Just a place for anyone to be silly, playful and whimsical. 

Parents
  • This place just seems to be silly, playful and whimsical.  If you want to do that sort of thing then I suggest you all go and start a thread for that purpose and leave us serious people to get on with doing serious things in serious ways.  Bah humbug !

  • Was that aimed at me? Or I should say my post. I did apologise to people and know I sounded grumpy. 

  • Hell no.  You silly goose!  This was my attempt at a wholly fresh piece of humour....sorry if it was "too soon" for you to view it independently....and in all fairness, this wasn't funny - but I tried!

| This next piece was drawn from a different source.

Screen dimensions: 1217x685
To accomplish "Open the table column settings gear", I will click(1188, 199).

    Sorry for any recoil or upset caused to you. x

  • No, you are wrong.  My life is freaking perfect and extremely simple in every respect.  I am perfect, measured and brilliant.  How dare you think it is OK to suggest otherwise !

    INSERT - OK, given the circumstances, not the most appropriate second attempt at humour, given the context, self-immolation  emoji.

  • Whereas now I have just upset you by taking it the wrong way.

    No Zoe - this is not true.  YOU have not upset me, I have upset myself for not being more careful.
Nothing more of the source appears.